California Moves Forward With Lawsuit Against Unlicensed Payday Advance Provider

By Desmond Carlisle
Payday Loan Writer

The California Department of Corporations announced it has settled administrative actions against Los Angeles resident Saverio Lanni for making more than 3,000 payday loans without a state license.

Operating under a fictitious business name, Check Exchange, Lanni violated the California Deferred Deposit Transaction Law by making payday loans during the period of January-August 2005. The bogus business operated through four stores, two of which were located in Hemet, and one each in Fontana and Lomita.

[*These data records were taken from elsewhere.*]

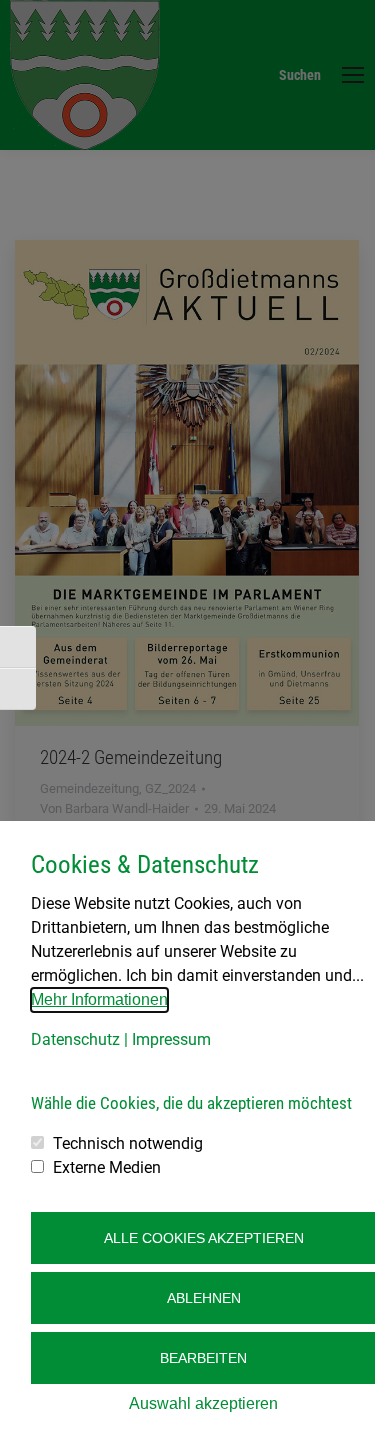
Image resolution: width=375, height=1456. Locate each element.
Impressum (171, 1039)
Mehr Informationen (99, 999)
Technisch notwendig (128, 1143)
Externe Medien (107, 1167)
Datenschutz (75, 1039)
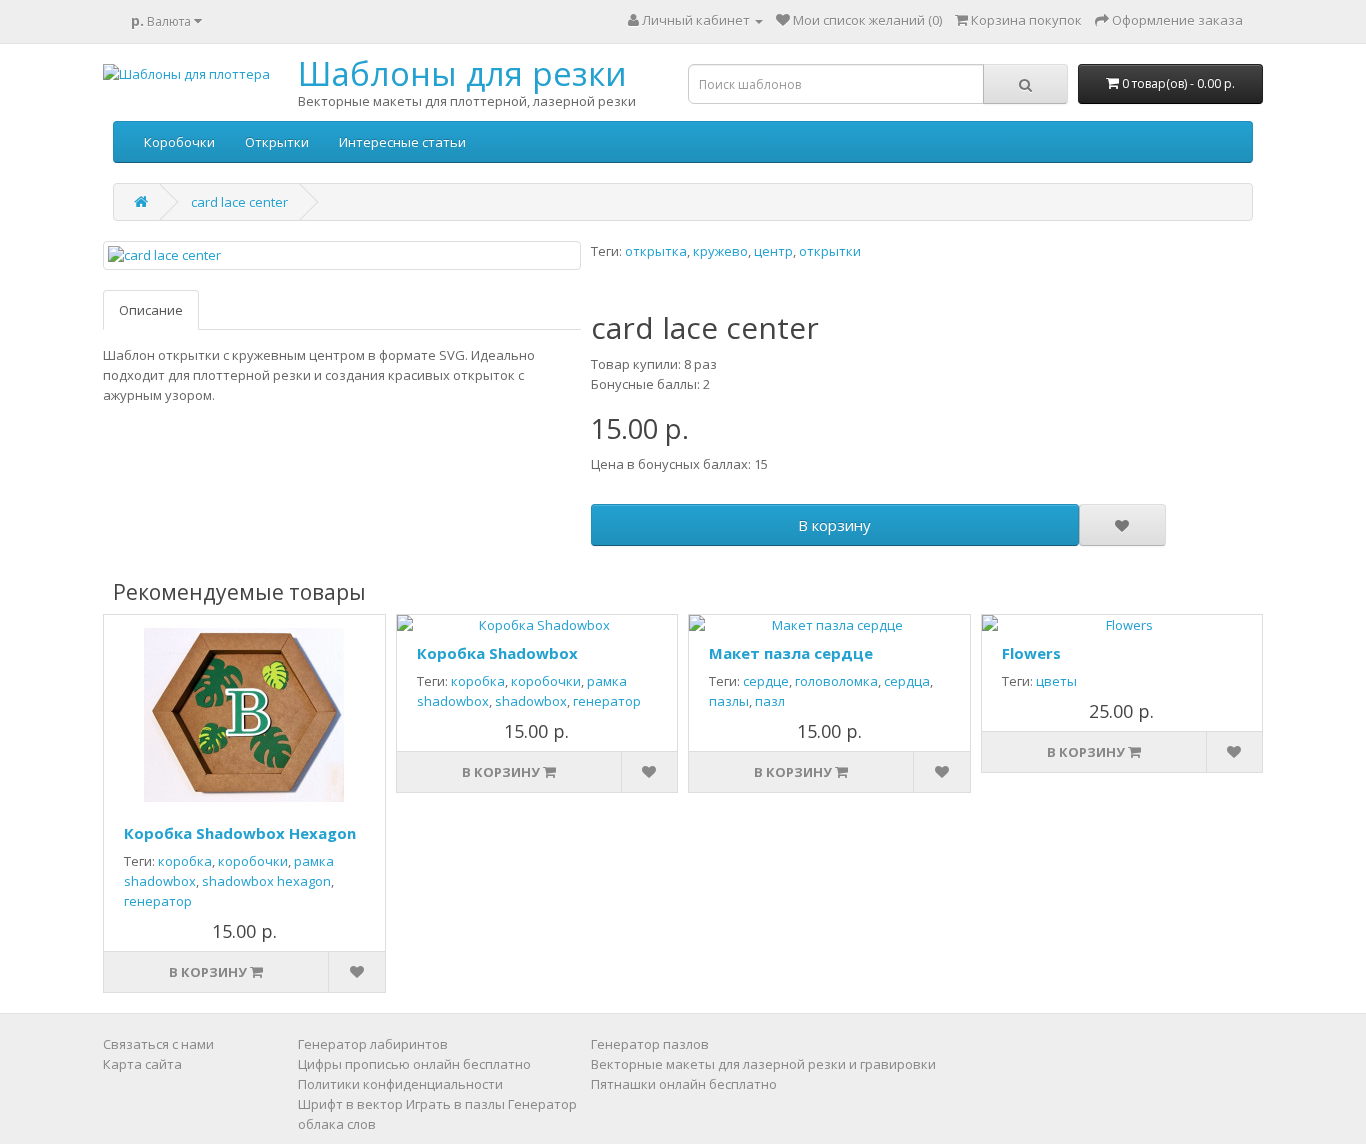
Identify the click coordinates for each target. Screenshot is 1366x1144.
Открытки (277, 142)
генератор (158, 901)
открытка (656, 251)
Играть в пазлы (455, 1104)
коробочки (253, 861)
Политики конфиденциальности (400, 1084)
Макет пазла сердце (791, 653)
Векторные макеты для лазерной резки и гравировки (763, 1064)
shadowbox (531, 701)
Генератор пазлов (650, 1044)
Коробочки (179, 142)
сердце (766, 681)
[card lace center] (342, 255)
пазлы (729, 701)
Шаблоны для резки (462, 73)
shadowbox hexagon (266, 881)
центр (773, 251)
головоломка (836, 681)
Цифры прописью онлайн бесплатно (414, 1064)
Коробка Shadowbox (497, 653)
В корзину (834, 525)
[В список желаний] (1122, 525)
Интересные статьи (402, 142)
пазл (770, 701)
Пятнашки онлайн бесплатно (684, 1084)
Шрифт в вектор (350, 1104)
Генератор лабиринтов (373, 1044)
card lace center (239, 202)
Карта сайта (142, 1064)
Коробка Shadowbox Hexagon (240, 833)
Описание (151, 310)
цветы (1056, 681)
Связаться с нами (158, 1044)
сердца (907, 681)
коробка (185, 861)
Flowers (1031, 653)
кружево (720, 251)
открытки (830, 251)
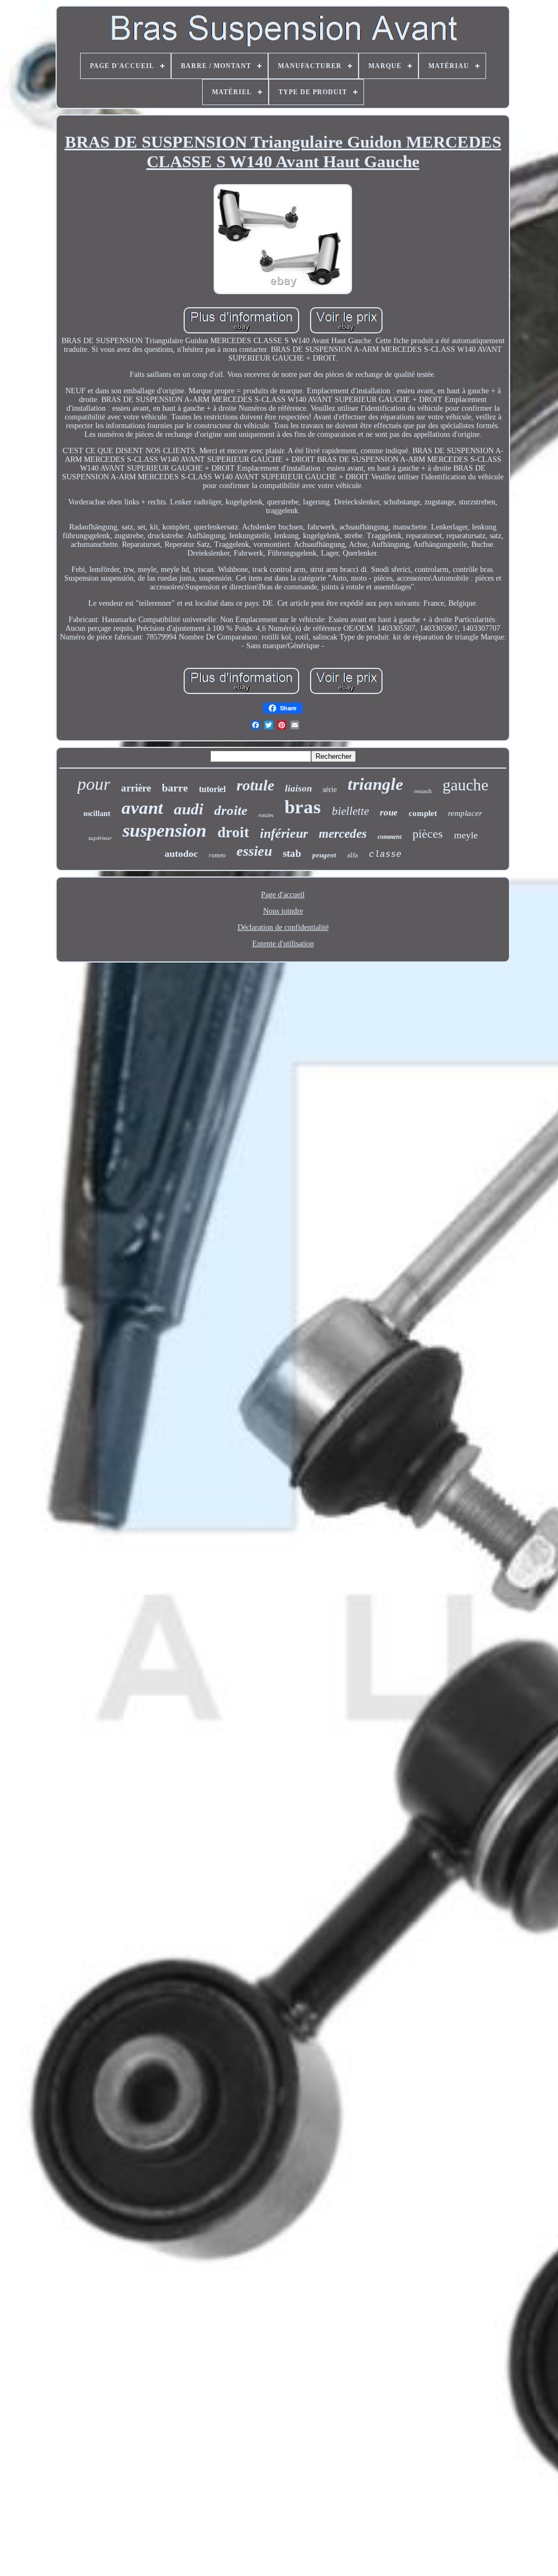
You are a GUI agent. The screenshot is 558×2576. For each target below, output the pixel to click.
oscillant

"Our department will vigorously pursue repeat violators who flagrantly refuse to abide by laws designed to protect consumers. There are dire consequences to their unlicensed activity," acting Corporations Commissioner Wayne Strumpfer said.

It gets worse for Lanni. In Check Exchange's license application to operate as a payday loan agency, he falsely claimed that he had never been subject to an enforcement action in California and had never had a business license revoked — both of which are blatantly untrue. In January 1980, the California Department of Real Estate revoked Lanni's license as a salesman.

As a result of the settlement, Lanni's pending applications for a license as a payday lender were denied. He agreed not to challenge the desist-and-refrain order previously imposed by the state agency, which also orders Lanni not to engage in any unlicensed payday loan activity.

Furthermore, the Department of Corporations has obtained a preliminary injunction against both Check Exchange and Lanni, an action that is still pending in Los Angeles Superior Court. That action seeks a permanent injunction against Check Exchange from operating a payday loan store without a license and also seeks to impose civil penalties.

It's good news for consumers in Southern California that the state has halted the activities of this unlicensed and facetious agency. When and if a consumer decides to obtain a payday loan, it should always be from a licensed provider.